ACR Meeting Abstracts

ACR Meeting Abstracts

Abstract Number: 437

Recruitment of RA Trials in the Modern Era: Are United States-Based Trials Still Feasible?

Carla Maldini1,2, Alfred Mahr3, David T. Felson4,5 and Michael P. LaValley6, 1Internal Medicine, Hospital Saint-Louis, Paris, France, 2Rheumatology, Hospital Córdoba, Cordoba, Argentina, 3Internal Medicine, University Hospital Saint-Louis, Paris, France, 4Clinical Epidemiology Research and Training Unit, Boston University School of Medicine, Boston, MA, 5Arthritis Research UK Centre for Epidemiology, Institute of Inflammation and Repair, University of Manchester, Manchester, United Kingdom, 6Biostatistics, Boston University School of Public Health, Boston, MA

Meeting: 2017 ACR/ARHP Annual Meeting

Date of first publication: September 18, 2017

Keywords: ,

Session Information

Date: Sunday, November 5, 2017

Title: Rheumatoid Arthritis – Clinical Aspects Poster I: Treatment Patterns and Response

Session Type: ACR Poster Session A

Session Time: 9:00AM-11:00AM

Background/Purpose: Timely recruitment of patients into interventional trials is necessary for their successful completion. The aim of this study was to evaluate recruitment rates of interventional trials in RA with clinical centers in the United States (US).

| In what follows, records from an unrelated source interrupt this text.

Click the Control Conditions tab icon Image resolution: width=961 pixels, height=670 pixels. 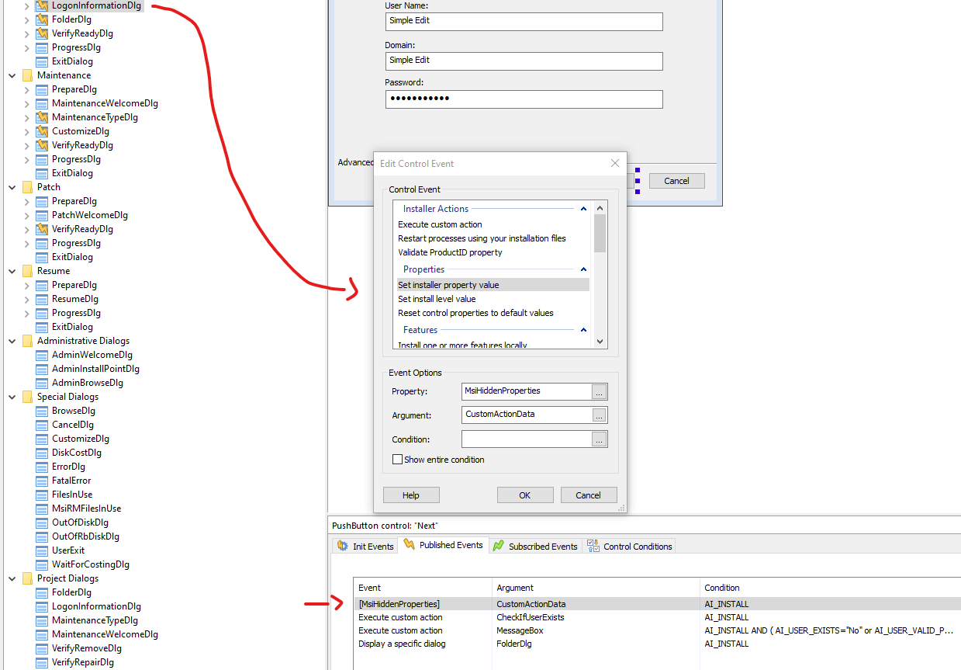[593, 547]
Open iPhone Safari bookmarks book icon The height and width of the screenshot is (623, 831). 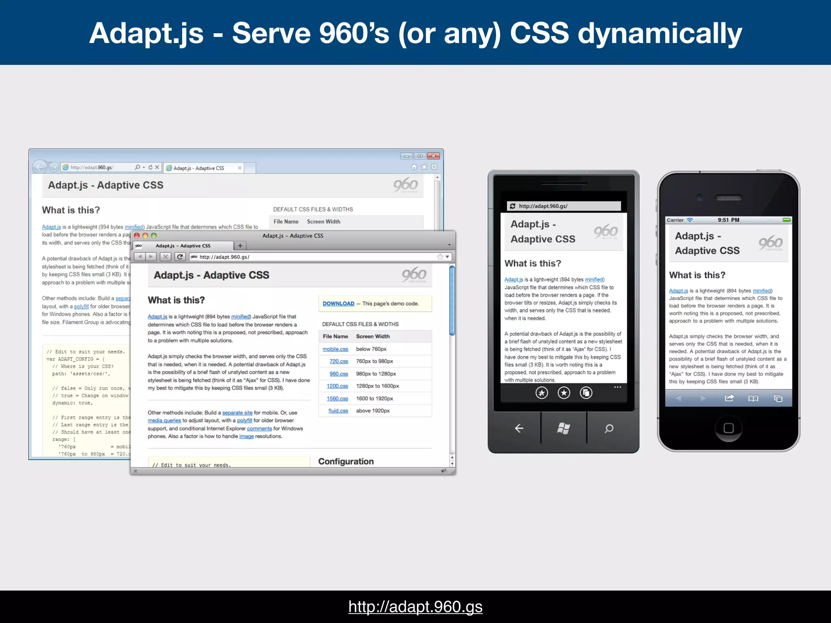[x=753, y=398]
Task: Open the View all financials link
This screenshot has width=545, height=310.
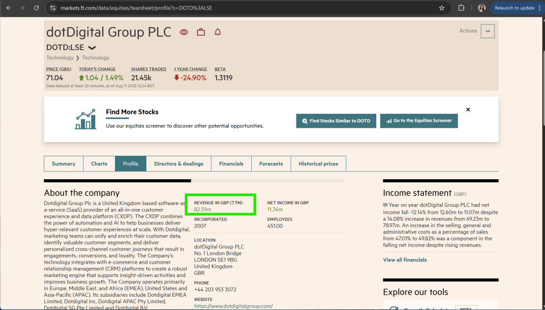Action: [x=404, y=260]
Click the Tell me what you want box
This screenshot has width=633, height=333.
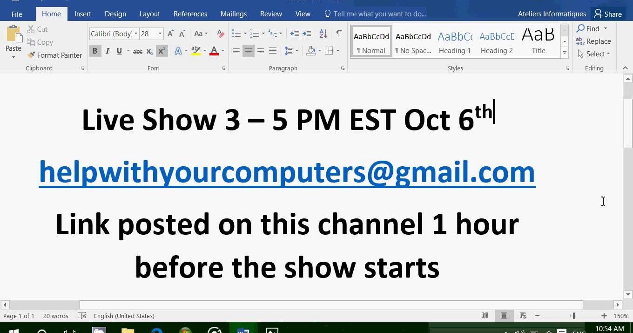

Methods: We searched the ClinicalTrials.gov registry in May 2017 to identify trials in RA. Inclusion criteria were: phase 3 trials, starting enrollment in 2005 to 2016, adult RA patients, at least one center in the US, an intervention to modify RA activity, and a clinical evaluation (DAS28, ACR20, or other) as the primary endpoint. Exclusion factors were: if patients with other diseases were included, trials carried out only in specific RA subgroups, trials terminated early, trials which had not completed enrollment, and trials with insufficient data to calculate the recruitment rate. The recruitment rate was defined as the average number of patients enrolled per center per month during the recruitment period, with the recruitment period defined as the time between enrollment start date and date of enrollment of the last patient. As the registry only provides the “Primary Completion Date”, this was used as the proxy for date of enrollment of the last patient. Recruitment rate and other trial characteristics were compared in two calendar year periods (2005-2010 and 2011-2016) using the Wilcoxon rank sum test and chi-square test. Negative binomial regression was used to evaluate the relationship between the percent of US centers and recruitment rate.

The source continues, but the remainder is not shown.